Supplied records =
• • •
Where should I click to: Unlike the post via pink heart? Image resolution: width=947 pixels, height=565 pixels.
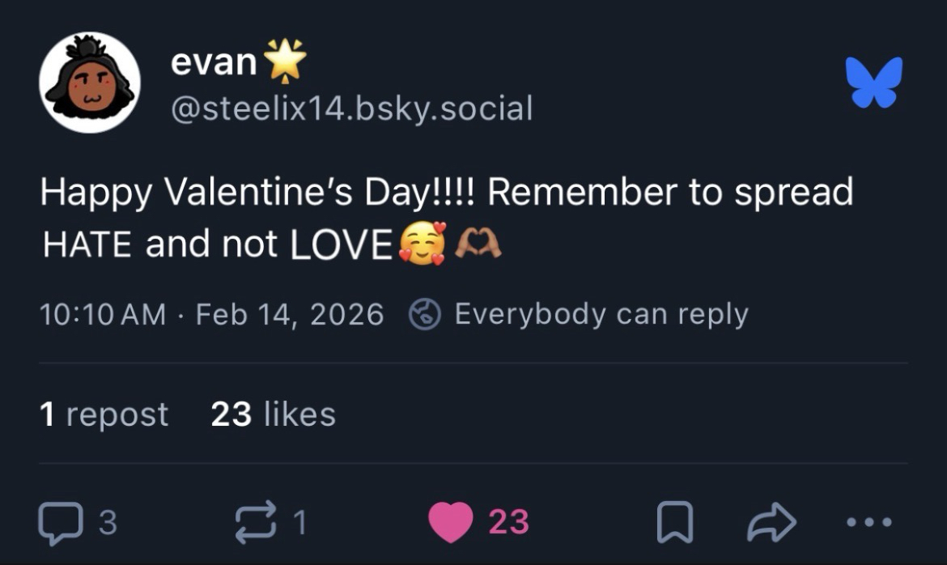tap(451, 522)
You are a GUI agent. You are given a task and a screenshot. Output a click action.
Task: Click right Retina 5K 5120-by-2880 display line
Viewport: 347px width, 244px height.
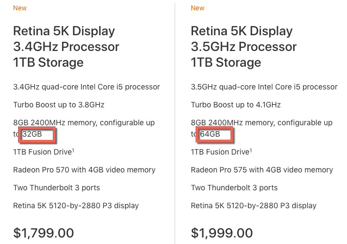[x=253, y=206]

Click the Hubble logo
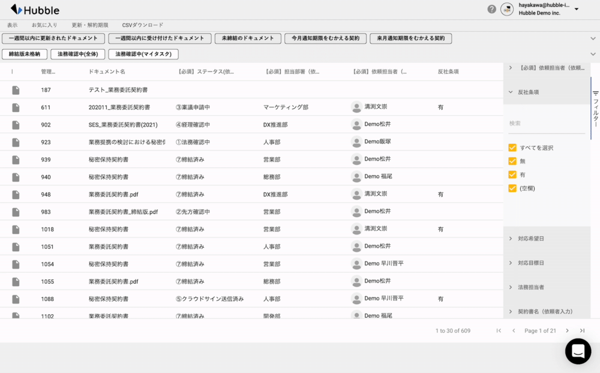tap(35, 10)
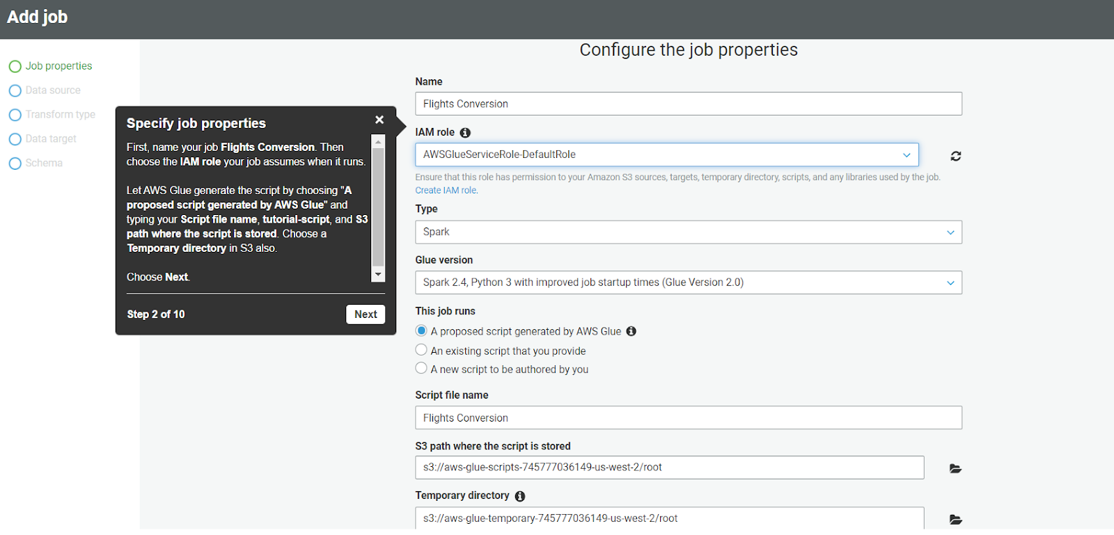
• • •
What is being asked =
Beginning with the line containing "Task: Click right" and ending with the last line of the data above, repeat each line exactly. Include no pictures and no other lines.

Solution =
Task: Click right Retina 5K 5120-by-2880 display line
Viewport: 347px width, 244px height.
[x=253, y=206]

Click the Hubble logo
tap(35, 10)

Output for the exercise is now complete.